How does that happen? How do you get into a car or put your children to bed at night and not notice a three year old is missing?

The Creep From Hollywood

The news has been filled with stories this past week about the sleaze bag who abused, raped, intimidated and tried to control women as part of his role as a movie maker/ studio head. I won’t use his name but you know who I mean. The guy’s a sick creep but what makes me just as sick is all the popular A List actors and actresses who have come out in the last week, covering their butts and providing statements that claim they never knew this was going on and how disgusted they are. What a joke. Hollywood is a fantasyland town that lives in gossip. Everyone knows everything about everyone else. But money, fame, status and careers trump decency. Everyone knew what this guy was doing but he made lots of people money, and had the power to make careers and also end careers. So they stayed silent. Turned away. In part because of money and in part because others in power have done the same thing for decades. So please don’t insult our intelligence by telling us you didn’t know.
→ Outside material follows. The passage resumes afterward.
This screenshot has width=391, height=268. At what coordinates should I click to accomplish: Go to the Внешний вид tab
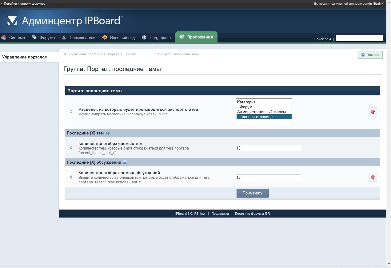[x=119, y=38]
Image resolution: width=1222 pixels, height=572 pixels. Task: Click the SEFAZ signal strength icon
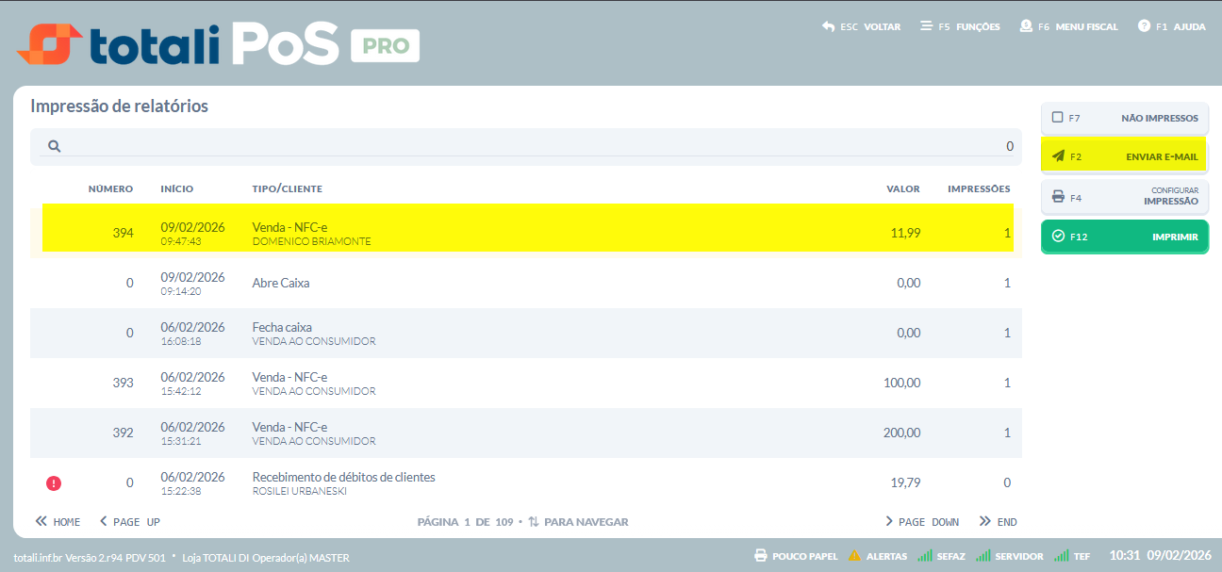coord(925,556)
Please don’t say you’re disgusted and give an Oscar this past year to someone who has a history of sexual abuse and intimidation. That town and the people in it are detached from reality. They’re a joke. But the problem extends beyond Hollywood, into corporate America and other parts of life. Power and money are a toxic combination.
Where are the Hollywood telethons, documentaries, or expose stories on the abuse of women in the workplace? That’s something we’ll never see, in part because that town won’t reveal it’s own sins and in part because the press won’t want to bite the hand that feeds them. Sad.

 

Raped Twice

Statistics tell us that one in five women in the United States have been raped in their lifetime.

One in five women.

The next time you’re in a room filled with people, take a look around at the women in that room and think about those numbers. Disturbingly, since rape is underreported in this country, that number is higher than statistics indicate.

When I started this blog I wanted it to be a place I could go to and just write what was on my mind. Whether it was funny or serious, it was going to be my place to vent. The Stanford swimmer’s rape trial and verdict that has been in the news recently is so disgustingly obscene that even though I wanted to write something, I couldn’t find my way here to rationally articulate any reasonable thoughts. But I have to say something.
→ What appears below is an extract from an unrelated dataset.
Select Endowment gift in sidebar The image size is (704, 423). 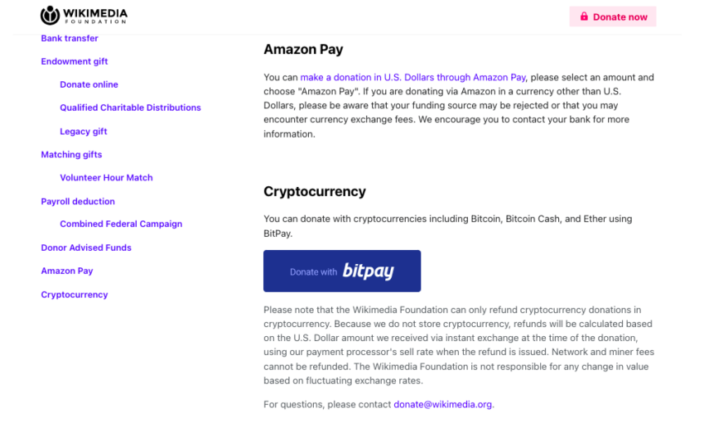coord(75,61)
A young unconscious girl was assaulted and raped in January 2015 by a drunk student named Brock Turner who happened to be a swimmer. He comes from a privileged family and lives in Oakwood, Ohio, a neighborhood known for a higher standard of living with good schools and a low crime rate. The median household income in $100,724, more than double the average in Ohio.

Brock’s father lamented that his son’s life is pretty much ruined and that it was a steep price to pay for “20 minutes of action out of his 20 plus years of life.”  Anyone who wonders if Brock has any respect at all for women should look no further than the insensitive ignorance coming from his father’s mouth. It’s possible the father is a bigger waste of human DNA than his son.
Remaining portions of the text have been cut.